Could a rental or hire-purchase model help secure a future for dedicated gaming handhelds like the PlayStation Vita and Nintendo 3DS?
It's an idea floated by Frontier Developments' David Braben, Codemasters' Jamie MacDonald, Boss Alien's Jason Avent, and Simon Oliver of Hand Circus in a roundtable discussion withGamesIndustry.biz.
One of the challenges the Vita faces is that, beyond the lower prices of smartphone games, mobile hardware is generally acquired through a hire-purchase model, effectively making it free to the consumer.
However, this approach - a common retail strategy for numerous consumer electronics devices - hasn't been attempted with game consoles.
"Maybe that's an idea," Avent said. "You get your PS Vita and pay a subscription for it and you get usage of one or two games that you can swap in and swap out.
"You join a club for £15 a month and you get really top games for that.

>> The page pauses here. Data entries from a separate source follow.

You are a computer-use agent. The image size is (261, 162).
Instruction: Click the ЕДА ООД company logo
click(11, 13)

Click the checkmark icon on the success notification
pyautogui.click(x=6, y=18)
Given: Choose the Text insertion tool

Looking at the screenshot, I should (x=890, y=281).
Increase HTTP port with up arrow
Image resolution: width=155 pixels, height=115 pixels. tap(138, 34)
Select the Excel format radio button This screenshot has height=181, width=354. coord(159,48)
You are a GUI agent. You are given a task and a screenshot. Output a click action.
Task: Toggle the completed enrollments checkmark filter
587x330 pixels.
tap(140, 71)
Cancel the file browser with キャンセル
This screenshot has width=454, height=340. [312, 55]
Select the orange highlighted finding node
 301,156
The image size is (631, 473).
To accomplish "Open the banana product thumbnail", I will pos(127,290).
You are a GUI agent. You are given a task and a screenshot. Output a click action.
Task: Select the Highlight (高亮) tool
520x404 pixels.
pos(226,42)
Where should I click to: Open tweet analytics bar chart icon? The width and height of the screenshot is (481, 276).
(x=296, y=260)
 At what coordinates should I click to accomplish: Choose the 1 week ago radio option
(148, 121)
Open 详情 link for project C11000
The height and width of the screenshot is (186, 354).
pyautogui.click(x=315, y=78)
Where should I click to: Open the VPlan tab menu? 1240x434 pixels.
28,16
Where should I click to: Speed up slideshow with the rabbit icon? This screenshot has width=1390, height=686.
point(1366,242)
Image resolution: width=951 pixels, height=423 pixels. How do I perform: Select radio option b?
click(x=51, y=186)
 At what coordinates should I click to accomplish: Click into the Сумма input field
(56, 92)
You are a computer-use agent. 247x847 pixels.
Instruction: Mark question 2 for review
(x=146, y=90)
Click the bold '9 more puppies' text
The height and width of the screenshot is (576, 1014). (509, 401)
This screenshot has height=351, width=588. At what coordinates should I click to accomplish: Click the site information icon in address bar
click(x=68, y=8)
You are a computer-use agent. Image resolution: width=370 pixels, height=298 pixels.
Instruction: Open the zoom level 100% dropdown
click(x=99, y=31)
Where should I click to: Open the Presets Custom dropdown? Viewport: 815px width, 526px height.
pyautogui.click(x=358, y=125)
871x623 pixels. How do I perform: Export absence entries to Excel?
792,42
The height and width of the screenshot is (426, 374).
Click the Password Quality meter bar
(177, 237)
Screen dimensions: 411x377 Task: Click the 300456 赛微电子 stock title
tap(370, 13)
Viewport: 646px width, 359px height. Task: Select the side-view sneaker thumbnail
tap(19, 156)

And you get hire of the hardware. And then it's much more like an app store where you have to get your games through Sony."
In Braben's view, this could be a "workable business model" for handheld consoles, not least because it would open up new shelf-space with high-street mobile phone retailers.
"It would be a bit like a Sky subscription with telephone, internet and TV in one," Avent continued, "but you could have a small mobile phone with a contract, and then it's packaged up with the Vita and a subscription to games"
This view is consistent with comments made by industry analyst Nick Parker at the London Games Conference last month, in which he outlined the possibility of retailers like GAME eventually selling contracts and not hardware.
"I sat down with Ian Shepherd a couple of weeks ago and his vision is seeing GAME like Carphone Warehouse, whereby Carphone Warehouse doesn't actually sell anything at all, no product, no hardware, it just sells contracts," Parker said.
"And they see themselves doing the same thing - selling contracts for OnLive or any other technology provider or source of games and then hardware can eventually be offered for free."
The notion that the market for handheld consoles has been fatally disrupted by the growth of mobile gaming has been widely discussed over the last 12 months.
Slow sales of the 3DS only improved after Nintendo slashed the price by as much as 40 per cent, whilethe PlayStation Vita's performance has declined sharply since it launched in Japan before Christmas - it is currently 4th in the hardware charts, one place behind its own predecessor, the PSP.